Массивная Библия лежала на столе, и стулья стояли на прежних местах, словно Бенто ожидал их.
— С чего начнем? Мы в прошлый раз коснулись многих вопросов.
— Ты собирался рассказать нам о том, что Моисей не писал Тору, — напомнил Якоб более спокойным и мирным тоном, чем накануне.
— Я изучал этот вопрос много лет и полагаю, что тщательное и непредвзятое чтение книг Моисея обеспечивает множество внутренних доказательств того, что Моисей никак не мог быть их автором.
— Внутренних доказательств? Поясни, — попросил Франку.
— В истории Моисея есть противоречия. Некоторые части Торы противоречат другим, и многие отрывки не придерживаются элементарной логики. Я приведу примеры и начну с одного, очевидного, который еще до нас заметили другие… Тора не только описывает смерть Моисея, его погребение и тридцать дней траура израильтян, но и далее сравнивает его со всеми пророками, которые шли вслед за ним, и утверждает, что он превосходил их всех. Человек явно не может писать о том, что происходило после его смерти, как и не может сравнивать себя с другими пророками, которые еще не родились. Так что, определенно, эта часть Торы не могла быть написана им. Верно или нет?
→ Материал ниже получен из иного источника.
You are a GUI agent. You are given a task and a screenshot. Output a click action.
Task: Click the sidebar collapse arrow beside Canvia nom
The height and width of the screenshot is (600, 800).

Франку кивнул. Якоб пожал плечами.
— Или взгляните сюда, — Бенто раскрыл Библию на страничке, заложенной шнурком, и указал на 22-й стих из книги Бытия. — Вы здесь видите, что гора Мориа названа горою Бога. А историки сообщают нам, что она обрела это имя после строительства Храма, то есть много столетий спустя после смерти Моисея
[55]
. Посмотри на этот фрагмент, Якоб: Моисей ясно говорит, что Бог в некотором будущем времени выберет место, которому будет дано это имя. Так что в предыдущем фрагменте сказано одно, а позже — другое. Видишь внутреннее противоречие, Франку?
Теперь кивнули оба, и Франку, и Якоб.
— Могу я показать еще один пример? — спросил Бенто, который пока тревожился из-за взрывного темперамента Якоба, проявившегося при прошлой встрече. Конфликты всегда заставляли его чувствовать себя неловко, но в то же время он весь трепетал от возможности наконец поделиться своими мыслями со слушателями. Бенто сдерживал себя: он знал, что должно быть сделано — умеренное изложение и предоставление неопровержимых доказательств. — Евреи во времена Моисея, безусловно, знали, какие земли принадлежат племени иудейскому, но совершенно точно не знали их под названием Аргоб или «земля великанов», как говорится в Писании. Иными словами, Тора использует наименования, которых не существовало еще много столетий после смерти Моисея.